— 本文抜粋 —
○ ○ ○
東京オリンピック終了から約2か月半、次なる五輪へ向けての動きが始まった。地元大会でメダル獲得を逃した日本代表は、どのよ…
東京オリンピック終了から約2か月半、次なる五輪へ向けての動きが始まった。地元大会でメダル獲得を逃した日本代表は、どのようにしてパリ大会での「リベンジ」へと進むのか。サッカージャーナリスト・後藤健生が、その第一歩をリポートする。
日本代表は、リオデジャネイロ・オリンピック予選を兼ねた2016年のAFC Uー23選手権では決勝戦では浅野拓磨の活躍などで韓国相手に大逆転劇を演じて、優勝してオリンピック出場権を手に入れた。
だが、その2年後の同大会(中国大会)では日本はグループリーグを3戦全勝で勝ち上がったものの、準々決勝でウズベキスタンに0対4で完敗を喫してしまっている。そして、記憶に新しい2020年の大会(タイ開催)では、日本はグループリーグ敗退だったのだ。
もちろん、2018年大会では日本は規定より2歳下のUー21代表で出場しており、Uー23ウズベキスタン代表はその3年前のUー20ワールドカップ以来強化を積み重ねてきた、非常に完成度の高いチームで、2018年大会では優勝したチームだった。また、2020年大会では、日本以外の国はオリンピック出場権獲得を目指して準備を積み重ねてきており、モチベーション面でも日本を上回るものがあったのは当然だった。
しかし、いずれにしてもUー23選手権を勝ち抜いて、オリンピック出場権を獲得するのはそれほど簡単なことではない。
○ ○ ○
— データ一覧 —
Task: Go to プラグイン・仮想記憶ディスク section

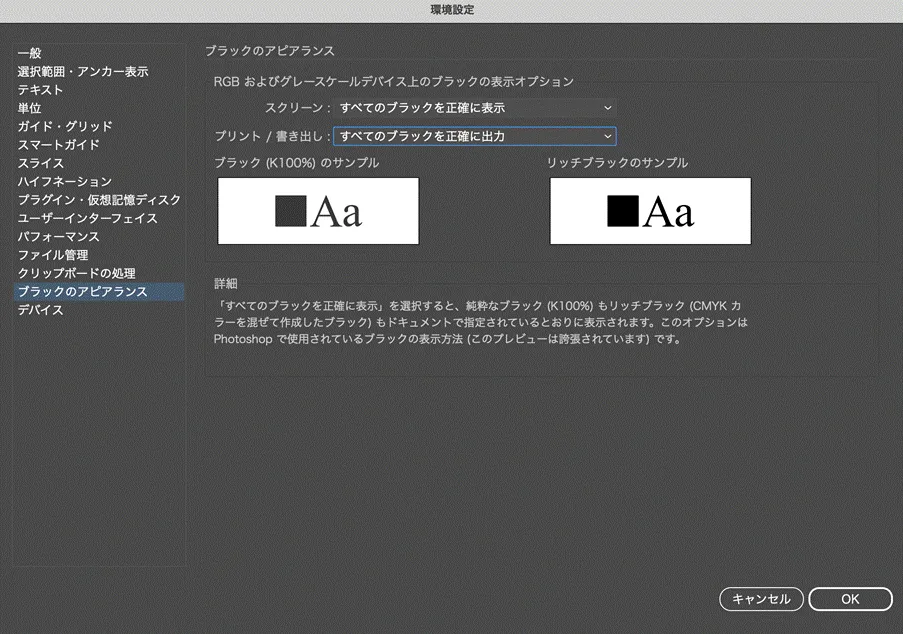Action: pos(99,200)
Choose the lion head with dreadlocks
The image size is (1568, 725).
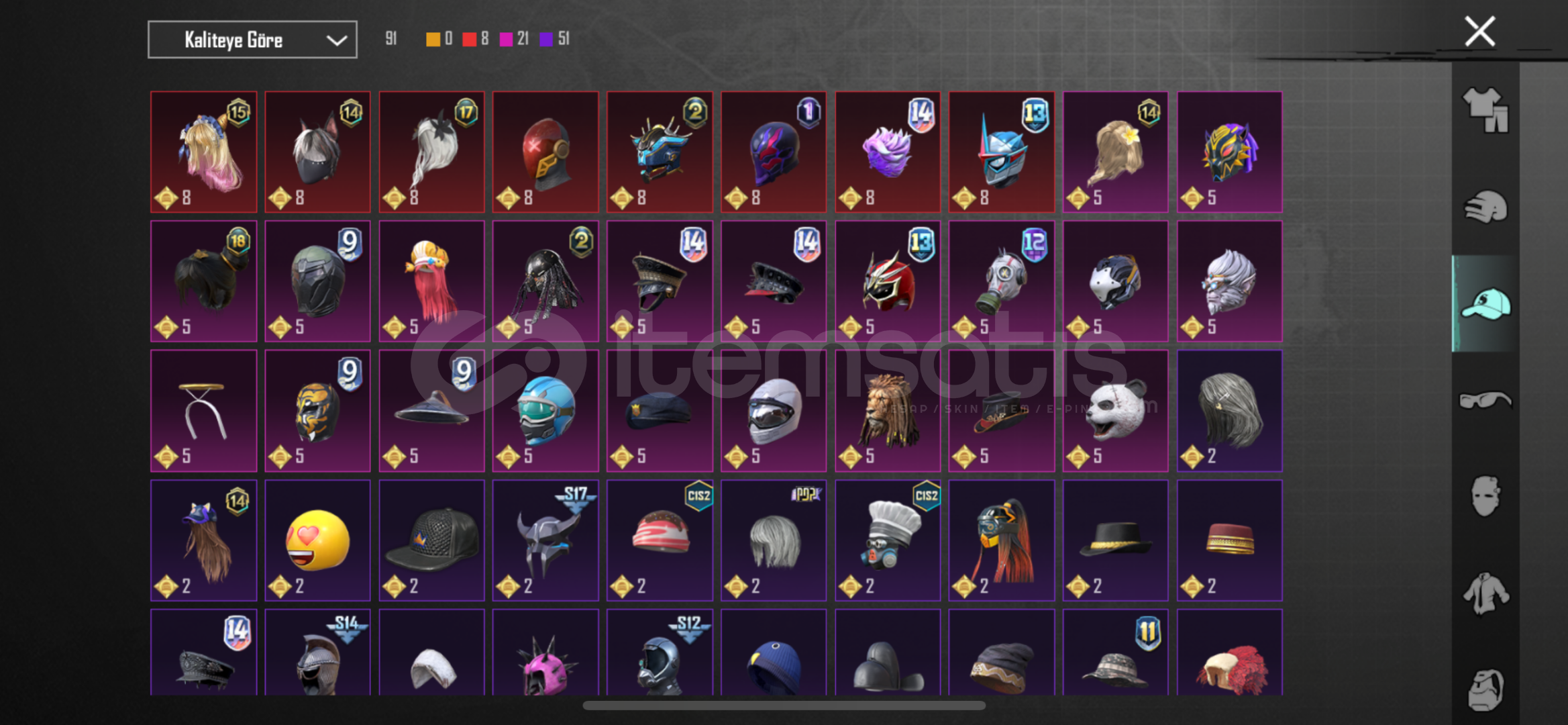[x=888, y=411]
○ ○ ○
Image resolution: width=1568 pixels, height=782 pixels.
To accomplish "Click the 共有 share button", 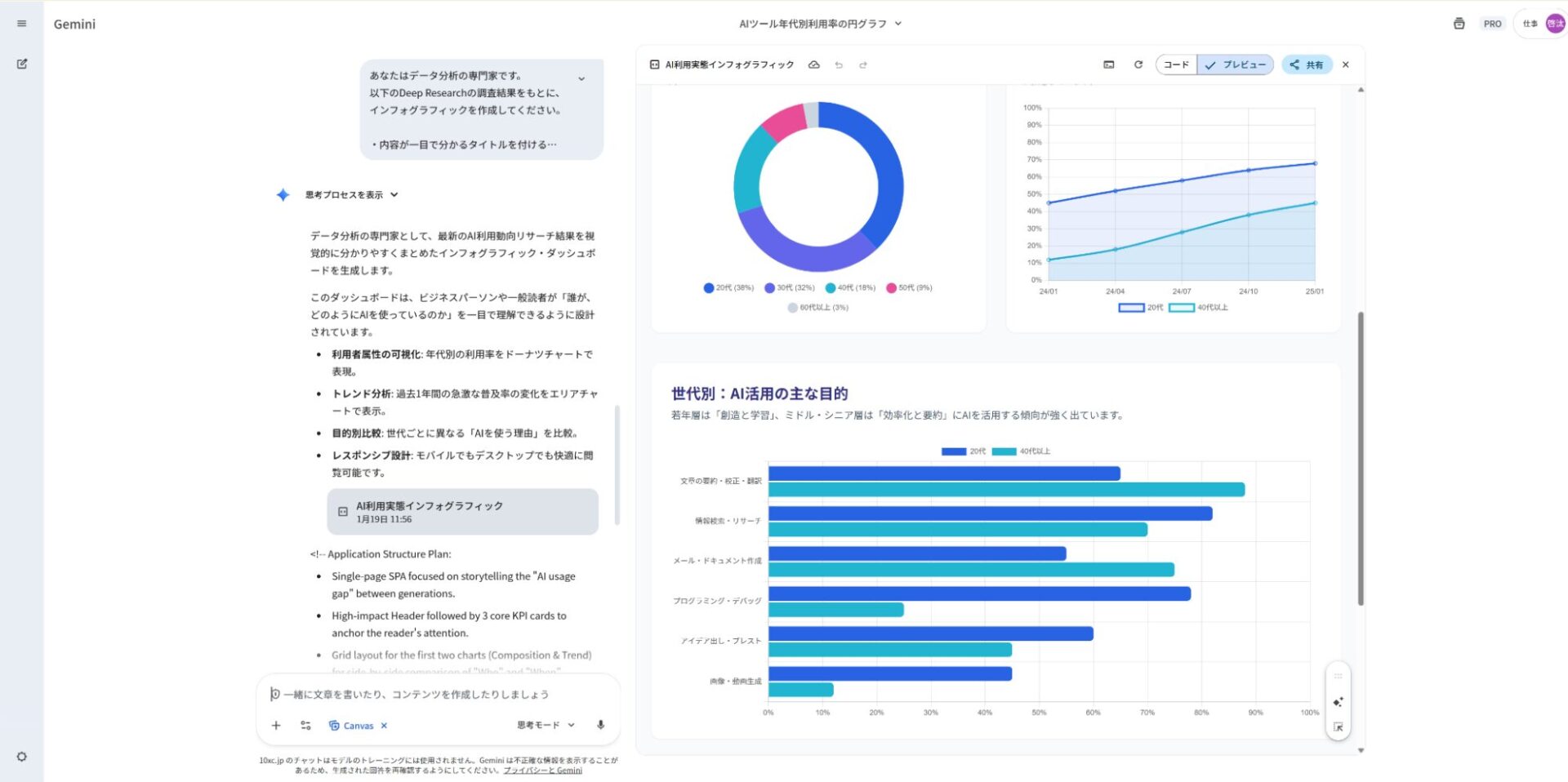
○ ○ ○
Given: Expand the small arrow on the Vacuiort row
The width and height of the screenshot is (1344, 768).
○ ○ ○
— 練習問題 —
パリ五輪を目指すU-23日本代表についての文章を、最後の一文の後から書き継いでください。

— 解答 —
まして、2024年大会は予選を兼ねるために同年の早い時期、おそらく従来通り1月頃に開催される公算が強い。直近の大会が中国、タイ、ウズベキスタン開催だったので、2024年大会は中東開催となる可能性も大きい。
1月は、日本ではシーズンオフに当たる時期であり、中東はシーズンの真っ盛りという時期であり、そうした難しい条件がいくつも重なるわけだ(もっとも、手倉森誠監督のチームが優勝した2016年大会は1月にカタールで開催されたのだが……)。
■次の香港戦で期待されること
カンボジア戦でも、間違いなく準備不足が露呈していた日本代表。互いの立ち位置を確認し、ベンチからも指示の声が飛び続けるような中での実戦で、選手たちは決まり事を確認しながらのプレーとなって、非常に窮屈そうな印象だった。そんな中で、右サイドから中に切れ込むなど、自由度の高いプレーをした甲田英將が活躍したのは当然のことだったかもしれない。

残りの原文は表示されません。